◆ WHAT YOU SHOULD DO ◆
Copy every one of the records below line for line, leaving each character unchanged.
** BEGIN **
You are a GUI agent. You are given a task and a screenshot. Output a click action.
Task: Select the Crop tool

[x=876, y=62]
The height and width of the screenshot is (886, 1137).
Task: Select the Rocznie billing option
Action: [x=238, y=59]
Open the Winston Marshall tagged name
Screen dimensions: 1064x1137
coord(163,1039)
** END **
◆ ANSWER IN FULL ◆
You are a GUI agent. You are given a task and a screenshot. Output a click action.
Task: Select the Crop tool

[x=876, y=62]
The height and width of the screenshot is (886, 1137).
Task: Select the Rocznie billing option
Action: [x=238, y=59]
Open the Winston Marshall tagged name
Screen dimensions: 1064x1137
coord(163,1039)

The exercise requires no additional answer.